Si elle a conservé certaines vidéos envoyées par l'ex-porte parole du gouvernement, c'était "pour (se) protéger" car il s'agissait d'une relation "particulièrement déséquilibrée", a-t-elle fait valoir. Les juges d'instruction ont conclu à son "implication directe" dans la publication des vidéos, mais Alexandra de Taddeo a maintenu que Piotr Pavlenski l'avait fait à son insu. Lors de la "révélation", "ma première réaction a été de paniquer", venant d'un milieu "plutôt conservateur, machiste et assez fermé à l'art", a-t-elle assuré, affirmant avoir dû faire un "choix du coeur".

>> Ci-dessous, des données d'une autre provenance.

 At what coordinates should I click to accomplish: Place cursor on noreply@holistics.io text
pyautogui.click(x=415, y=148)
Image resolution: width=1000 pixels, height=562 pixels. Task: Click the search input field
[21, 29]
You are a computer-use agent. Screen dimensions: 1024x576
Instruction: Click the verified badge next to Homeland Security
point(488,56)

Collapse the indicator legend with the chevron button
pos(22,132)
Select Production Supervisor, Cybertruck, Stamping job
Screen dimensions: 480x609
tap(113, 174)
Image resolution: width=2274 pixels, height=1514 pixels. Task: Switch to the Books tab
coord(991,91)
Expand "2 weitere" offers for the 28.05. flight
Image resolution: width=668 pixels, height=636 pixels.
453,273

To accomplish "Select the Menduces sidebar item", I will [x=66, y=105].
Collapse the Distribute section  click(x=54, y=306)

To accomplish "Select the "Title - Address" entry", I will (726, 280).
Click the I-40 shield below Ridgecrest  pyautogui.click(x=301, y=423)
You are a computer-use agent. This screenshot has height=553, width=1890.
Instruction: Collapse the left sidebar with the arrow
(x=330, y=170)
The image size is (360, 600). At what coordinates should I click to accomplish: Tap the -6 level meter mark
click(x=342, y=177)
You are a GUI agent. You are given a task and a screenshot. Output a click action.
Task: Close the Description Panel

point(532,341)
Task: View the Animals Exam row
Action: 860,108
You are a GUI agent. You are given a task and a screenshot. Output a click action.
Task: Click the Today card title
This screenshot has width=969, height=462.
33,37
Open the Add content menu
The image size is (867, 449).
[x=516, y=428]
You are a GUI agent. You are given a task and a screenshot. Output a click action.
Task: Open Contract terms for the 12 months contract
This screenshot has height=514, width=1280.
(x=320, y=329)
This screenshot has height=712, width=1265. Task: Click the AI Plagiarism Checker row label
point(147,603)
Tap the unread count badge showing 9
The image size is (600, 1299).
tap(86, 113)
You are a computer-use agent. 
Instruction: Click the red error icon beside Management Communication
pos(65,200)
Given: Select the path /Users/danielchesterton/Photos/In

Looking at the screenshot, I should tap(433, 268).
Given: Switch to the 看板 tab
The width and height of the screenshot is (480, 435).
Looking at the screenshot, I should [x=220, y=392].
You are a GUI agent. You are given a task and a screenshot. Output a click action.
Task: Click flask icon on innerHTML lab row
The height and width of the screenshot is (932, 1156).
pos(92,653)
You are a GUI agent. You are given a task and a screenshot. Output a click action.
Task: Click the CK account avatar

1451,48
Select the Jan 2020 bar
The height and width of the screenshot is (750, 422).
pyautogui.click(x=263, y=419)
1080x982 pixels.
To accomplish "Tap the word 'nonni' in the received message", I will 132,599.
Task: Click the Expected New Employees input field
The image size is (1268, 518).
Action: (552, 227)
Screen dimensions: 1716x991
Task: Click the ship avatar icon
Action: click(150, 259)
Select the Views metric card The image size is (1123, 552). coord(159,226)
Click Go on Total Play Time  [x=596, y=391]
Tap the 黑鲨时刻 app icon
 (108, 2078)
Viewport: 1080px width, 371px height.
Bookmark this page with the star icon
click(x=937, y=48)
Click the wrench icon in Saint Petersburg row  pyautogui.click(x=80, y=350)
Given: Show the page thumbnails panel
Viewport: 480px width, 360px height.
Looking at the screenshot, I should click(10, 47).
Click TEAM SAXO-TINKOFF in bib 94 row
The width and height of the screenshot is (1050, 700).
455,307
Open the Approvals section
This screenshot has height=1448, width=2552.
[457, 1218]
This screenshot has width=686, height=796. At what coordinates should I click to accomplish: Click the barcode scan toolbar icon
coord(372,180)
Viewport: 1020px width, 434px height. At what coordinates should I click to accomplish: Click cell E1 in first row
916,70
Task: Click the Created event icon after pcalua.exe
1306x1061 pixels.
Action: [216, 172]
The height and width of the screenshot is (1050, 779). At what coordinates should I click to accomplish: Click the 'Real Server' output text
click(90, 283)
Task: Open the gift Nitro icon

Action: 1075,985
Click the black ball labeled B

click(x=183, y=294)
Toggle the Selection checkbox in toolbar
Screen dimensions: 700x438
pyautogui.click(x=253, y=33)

Il y a aussi le droit à la liberté artistique
Aujourd'hui, "je le vois comme une évolution dans toute la séquence artistique des évènements de Piotr", a-t-elle expliqué. "Je pense qu'en réalité on parle beaucoup de droit à la vie privée depuis le début de cette procédure, mais il y a aussi le droit à la liberté artistique", a-t-elle défendu, disant "soutenir" son compagnon, un "très grand artiste contemporain". Si elle était bien présidente de l'association qui a financé le site Pornopolitique et y a cosigné une interview de la Cicciolina, femme politique italienne et actrice de films pornographiques, Alexandra de Taddeo a répété qu'elle n'a eu qu'un rôle "financier et organisationnel" mais aucun "rôle créatif".
La prévenue a ensuite annoncé refuser de répondre aux avocats de Benjamin Griveaux, 45 ans, absent de l'audience, et à celles du parquet. Durant de longues minutes tendues, les conseils de la partie civile ont posé tout de même leurs questions, l'une après l'autre, pointant des "coïncidences", d'un ton souvent ironique. "Maquiller ses agissements, ses délits et ses crimes en invoquant l'art, c'est une imposture. L'art, ça n'est pas fait pour avilir, pour humilier, pour abaisser. Ce n'est pas un instrument de terreur, ce n'est pas un instrument de torture, c'est le contraire de cela", a lancé l'un des avocats du mari de Julia Minkowski, Me Richard Malka.
Le tribunal a mis sa décision en délibéré au 11 octobre après plus de dix heures d'un procès au cours duquel le parquet a requis six mois d'emprisonnement ferme à l'encontre de l'artiste de 39 ans et six mois avec sursis contre l'étudiante de 32 ans. La défense a plaidé la relaxe.